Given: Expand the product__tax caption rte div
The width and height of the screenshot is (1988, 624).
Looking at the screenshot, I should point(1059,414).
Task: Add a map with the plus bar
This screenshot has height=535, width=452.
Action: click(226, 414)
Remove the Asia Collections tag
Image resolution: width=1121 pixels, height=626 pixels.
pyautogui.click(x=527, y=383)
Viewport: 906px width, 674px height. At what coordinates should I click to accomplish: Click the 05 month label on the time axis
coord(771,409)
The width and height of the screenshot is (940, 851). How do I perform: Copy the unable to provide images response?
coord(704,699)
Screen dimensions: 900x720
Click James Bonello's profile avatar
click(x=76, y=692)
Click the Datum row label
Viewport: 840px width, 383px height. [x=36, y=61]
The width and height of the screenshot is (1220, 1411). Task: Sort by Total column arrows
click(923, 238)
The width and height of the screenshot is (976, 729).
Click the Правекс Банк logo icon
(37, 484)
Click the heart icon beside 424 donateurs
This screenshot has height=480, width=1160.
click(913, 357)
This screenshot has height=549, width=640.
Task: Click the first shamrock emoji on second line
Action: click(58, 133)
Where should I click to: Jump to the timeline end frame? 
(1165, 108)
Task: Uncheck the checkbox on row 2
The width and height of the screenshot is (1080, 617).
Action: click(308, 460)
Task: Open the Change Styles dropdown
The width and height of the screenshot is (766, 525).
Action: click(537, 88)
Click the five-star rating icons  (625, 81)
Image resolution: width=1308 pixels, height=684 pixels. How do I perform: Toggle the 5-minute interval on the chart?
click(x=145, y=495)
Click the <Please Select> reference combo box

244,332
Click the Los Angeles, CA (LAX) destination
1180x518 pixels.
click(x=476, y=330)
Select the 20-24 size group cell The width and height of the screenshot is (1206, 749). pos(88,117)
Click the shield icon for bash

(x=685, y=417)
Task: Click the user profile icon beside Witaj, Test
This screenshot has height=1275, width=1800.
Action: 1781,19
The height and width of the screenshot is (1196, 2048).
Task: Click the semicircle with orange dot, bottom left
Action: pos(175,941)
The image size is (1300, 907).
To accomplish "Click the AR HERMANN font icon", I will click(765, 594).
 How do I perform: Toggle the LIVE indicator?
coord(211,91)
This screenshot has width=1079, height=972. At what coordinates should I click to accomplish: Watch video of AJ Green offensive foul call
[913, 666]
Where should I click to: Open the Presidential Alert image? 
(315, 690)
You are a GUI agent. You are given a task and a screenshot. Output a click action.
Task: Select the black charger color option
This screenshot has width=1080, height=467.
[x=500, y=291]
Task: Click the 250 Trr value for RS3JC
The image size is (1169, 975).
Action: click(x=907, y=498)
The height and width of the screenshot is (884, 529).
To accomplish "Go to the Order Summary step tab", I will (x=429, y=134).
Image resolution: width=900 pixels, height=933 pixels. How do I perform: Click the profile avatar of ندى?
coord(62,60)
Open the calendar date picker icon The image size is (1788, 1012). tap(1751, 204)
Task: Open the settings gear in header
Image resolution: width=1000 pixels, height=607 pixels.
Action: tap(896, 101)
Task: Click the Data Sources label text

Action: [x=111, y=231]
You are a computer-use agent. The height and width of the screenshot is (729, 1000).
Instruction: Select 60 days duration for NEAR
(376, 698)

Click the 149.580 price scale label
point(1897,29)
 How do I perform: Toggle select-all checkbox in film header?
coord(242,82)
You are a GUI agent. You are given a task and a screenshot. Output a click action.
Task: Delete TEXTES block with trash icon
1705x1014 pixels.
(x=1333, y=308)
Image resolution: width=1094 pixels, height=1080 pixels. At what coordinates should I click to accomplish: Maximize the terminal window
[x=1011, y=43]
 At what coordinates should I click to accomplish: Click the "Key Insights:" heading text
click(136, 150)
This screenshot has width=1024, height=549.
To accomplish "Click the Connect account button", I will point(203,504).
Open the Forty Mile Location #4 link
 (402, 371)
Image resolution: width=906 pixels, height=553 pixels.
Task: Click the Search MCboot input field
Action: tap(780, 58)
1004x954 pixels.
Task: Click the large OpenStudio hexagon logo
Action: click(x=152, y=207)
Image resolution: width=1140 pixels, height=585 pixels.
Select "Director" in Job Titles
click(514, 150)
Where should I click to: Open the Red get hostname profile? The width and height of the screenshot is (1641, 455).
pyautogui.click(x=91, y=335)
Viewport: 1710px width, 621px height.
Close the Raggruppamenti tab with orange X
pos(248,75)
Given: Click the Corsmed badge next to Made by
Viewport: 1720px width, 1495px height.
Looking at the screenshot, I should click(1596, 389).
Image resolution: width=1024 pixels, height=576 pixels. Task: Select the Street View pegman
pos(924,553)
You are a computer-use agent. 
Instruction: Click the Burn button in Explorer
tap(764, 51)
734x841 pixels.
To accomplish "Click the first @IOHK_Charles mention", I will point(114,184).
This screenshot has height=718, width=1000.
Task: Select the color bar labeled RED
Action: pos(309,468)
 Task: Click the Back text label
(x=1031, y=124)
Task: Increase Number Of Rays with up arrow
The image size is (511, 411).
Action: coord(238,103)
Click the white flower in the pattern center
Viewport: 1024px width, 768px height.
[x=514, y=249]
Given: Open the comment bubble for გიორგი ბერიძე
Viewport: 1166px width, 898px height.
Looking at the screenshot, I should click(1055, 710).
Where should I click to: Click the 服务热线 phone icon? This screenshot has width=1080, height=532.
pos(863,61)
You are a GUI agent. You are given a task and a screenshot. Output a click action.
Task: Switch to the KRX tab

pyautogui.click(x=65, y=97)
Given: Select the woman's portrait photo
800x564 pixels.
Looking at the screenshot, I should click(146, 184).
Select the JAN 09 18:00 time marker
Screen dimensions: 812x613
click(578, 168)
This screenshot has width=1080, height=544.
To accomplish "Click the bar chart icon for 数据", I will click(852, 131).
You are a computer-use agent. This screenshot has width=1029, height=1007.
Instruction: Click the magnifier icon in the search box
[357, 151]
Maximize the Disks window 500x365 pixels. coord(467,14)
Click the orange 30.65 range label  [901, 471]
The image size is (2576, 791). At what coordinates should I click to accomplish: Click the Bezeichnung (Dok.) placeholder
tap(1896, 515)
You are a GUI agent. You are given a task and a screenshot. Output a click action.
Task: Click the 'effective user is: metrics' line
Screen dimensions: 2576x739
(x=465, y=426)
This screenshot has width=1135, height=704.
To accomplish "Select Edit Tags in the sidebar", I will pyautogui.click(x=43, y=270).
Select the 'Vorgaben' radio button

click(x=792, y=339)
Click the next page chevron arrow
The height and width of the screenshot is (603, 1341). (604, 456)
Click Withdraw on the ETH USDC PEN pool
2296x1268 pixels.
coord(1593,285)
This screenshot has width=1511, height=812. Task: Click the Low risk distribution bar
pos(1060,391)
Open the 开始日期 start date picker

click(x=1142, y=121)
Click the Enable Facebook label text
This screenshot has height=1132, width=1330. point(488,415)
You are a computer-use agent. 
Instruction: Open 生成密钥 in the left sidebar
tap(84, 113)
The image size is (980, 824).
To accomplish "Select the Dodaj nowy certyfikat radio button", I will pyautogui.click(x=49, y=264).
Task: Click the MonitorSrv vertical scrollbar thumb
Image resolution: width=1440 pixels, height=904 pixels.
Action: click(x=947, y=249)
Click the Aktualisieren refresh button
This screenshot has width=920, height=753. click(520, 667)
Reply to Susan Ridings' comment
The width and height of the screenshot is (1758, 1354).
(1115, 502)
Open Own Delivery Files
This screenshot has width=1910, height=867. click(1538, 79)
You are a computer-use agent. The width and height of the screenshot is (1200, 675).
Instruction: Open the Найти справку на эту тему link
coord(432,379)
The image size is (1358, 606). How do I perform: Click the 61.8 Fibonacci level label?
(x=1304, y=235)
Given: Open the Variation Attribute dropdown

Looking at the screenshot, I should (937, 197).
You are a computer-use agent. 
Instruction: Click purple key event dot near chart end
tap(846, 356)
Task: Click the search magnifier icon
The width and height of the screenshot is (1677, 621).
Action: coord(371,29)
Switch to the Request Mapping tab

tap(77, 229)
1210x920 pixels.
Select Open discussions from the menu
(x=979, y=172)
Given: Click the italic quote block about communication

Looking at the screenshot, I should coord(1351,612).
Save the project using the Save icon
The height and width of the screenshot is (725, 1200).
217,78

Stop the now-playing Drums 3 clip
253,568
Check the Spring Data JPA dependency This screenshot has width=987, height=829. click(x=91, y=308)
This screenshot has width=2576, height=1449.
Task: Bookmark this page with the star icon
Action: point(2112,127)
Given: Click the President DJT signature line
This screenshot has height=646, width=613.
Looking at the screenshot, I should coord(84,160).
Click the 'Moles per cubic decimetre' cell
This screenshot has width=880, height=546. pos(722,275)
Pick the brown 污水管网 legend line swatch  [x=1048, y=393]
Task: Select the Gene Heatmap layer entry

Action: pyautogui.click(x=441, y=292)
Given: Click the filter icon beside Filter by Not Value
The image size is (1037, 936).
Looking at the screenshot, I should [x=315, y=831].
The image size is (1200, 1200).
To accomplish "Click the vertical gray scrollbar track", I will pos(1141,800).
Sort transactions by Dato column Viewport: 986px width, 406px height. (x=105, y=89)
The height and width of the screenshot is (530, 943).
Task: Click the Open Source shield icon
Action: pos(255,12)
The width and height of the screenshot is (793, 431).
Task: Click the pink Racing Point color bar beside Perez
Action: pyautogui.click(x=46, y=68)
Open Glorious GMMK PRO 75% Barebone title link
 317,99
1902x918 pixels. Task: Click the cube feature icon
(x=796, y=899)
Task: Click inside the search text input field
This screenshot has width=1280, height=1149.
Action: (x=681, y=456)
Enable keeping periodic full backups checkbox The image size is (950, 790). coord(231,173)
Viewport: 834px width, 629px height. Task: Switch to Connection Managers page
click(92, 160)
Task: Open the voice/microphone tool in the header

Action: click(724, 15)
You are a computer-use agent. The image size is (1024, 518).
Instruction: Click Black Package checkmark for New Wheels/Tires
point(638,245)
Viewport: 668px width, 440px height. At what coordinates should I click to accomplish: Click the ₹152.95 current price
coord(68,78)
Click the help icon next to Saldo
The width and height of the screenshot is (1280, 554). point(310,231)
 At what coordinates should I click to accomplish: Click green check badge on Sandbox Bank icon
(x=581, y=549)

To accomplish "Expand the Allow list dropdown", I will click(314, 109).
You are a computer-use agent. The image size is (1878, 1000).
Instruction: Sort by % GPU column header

* **EXERCISE REQUIREMENTS**
Select and copy every line of the material that holds the string "vertical".

* **RESPONSE TO THE TASK**
Task: Click the MonitorSrv vertical scrollbar thumb
To accomplish "Click the vertical gray scrollbar track", I will pos(1141,800).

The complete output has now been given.